SYDNEY MORNING HERALD, 9th October 2004 Review by Graham Williams

Brian Walpole’s war was fought in the jungles of New Guinea and Borneo in elite commando units. Walpole is now in his 80s and his ‘as told to’ story has to be taken on trust. There are claims that seem extraordinary but in the world he describes even the everyday is barely credible.


Brian Walpole, 1944

Walpole’s special talent was his capacity to win the trust of the Sea Dyak natives of Borneo, with whom he worked in small raiding squads which created fear and uncertainty among the occupying Japanese.

The accounts of raiding parties, ambushes and the privations of the hostile environment are the strengths of Walpole’s account. His boys-own-adventure style, which finds challenges to be triumphantly overcome, and his complete lack of moral uncertainty, are engaging. His admiration for the courage and skill of the Dyaks shines through and his lack of colonial racist attitudes is remarkable.

His account of his peacetime activities is similarly untroubled. He apparently found an almost unlimited supply of “lovely ladies” eager to comfort a man in uniform. He writes of these encounters with a simple gallantry which is delightful. They, like his wartime exploits, seem never to have caused him the slightest moral doubt. It is a view of the world which seems strangely old-fashioned but one which is a pleasure to encounter.


MEN’S STYLE issue 6, October/November 2004 Review by Daniel Murphy

A zippy account of life as an Australian WW2 commando in New Guinea. Rips into the action in the first five pages: Japs, Yanks, headhunters, ladies. Cracking stuff.


THE BIG ISSUE no.228, May 2005 Review by Peter Ascot

Brian Walpole wa s 20 when he took his knuckleduster knife into the jungles of New Guinea to face the Japanese army in 1943. His vivid account of commando operations under the distinguished soldier George Warfe provides a valuable insight into this campaign, not least because Walpole talks now as straight as he shot then.

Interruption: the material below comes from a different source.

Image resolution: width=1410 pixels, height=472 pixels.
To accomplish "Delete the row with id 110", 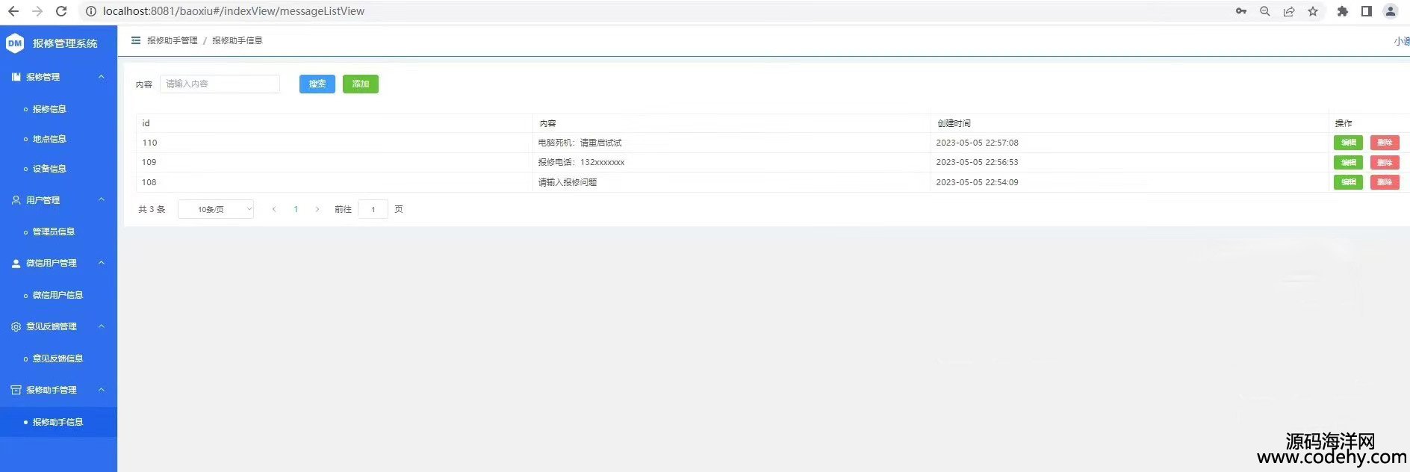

But even more interesting, perhaps, is his account of months spent recuperating from malaria in Victoria. Far from a dour city of rationing and brownouts, Melbourne was brimming with girls determined to cheer him and themselves up. In the hands of the likeable Walpole, this is no boastful kiss-and-tell segment, but one portrait of the nation during wartime.

As a member of the Z Special Unit, Walpole then served in Sarawak, recruiting Sea Dyak headhunters to harass and terrify the Japanese contingents. If war is gruesome, war where you pay a bounty for the heads of your enemy must be doubly so. But among the ambushes and gore, an authentic and credible voice of an individual soldier emerges, with enough humour and scepticism to counter the insultingly homogenised stereotypes our ‘leaders’ prattle about today.


QANTAS: THE AUSTRALIAN WAY inflight magazine, November 2004 Review by Paul Robinson

It’s an apt title, for seldom is war as intimate and personal as it got for Brian Walpole in World War II. First as a commando in New Guinea, then as a member of the elite Z Special Unit in Sarawak, Walpole delivered his own brand of lethal attrition to the Japanese.

His matter-of-fact narrative style reveals a man born for the job. At the age of 20, Walpole’s life was one of solo reconnaissance patrols in the fetid jungle, the enemy often just metres away, unseen in the thick bush.

The striking factor throughout is his absolute confidence. Whether at war – paying Sea Dyak headhunters a bounty for Japanese heads – or back in Australia, availing himself of the many women only too willing to pleasure a soldier on leave, he has no regrets. A fascinating, if disturbing, insight into the concentrated, cold mind of a true warrior.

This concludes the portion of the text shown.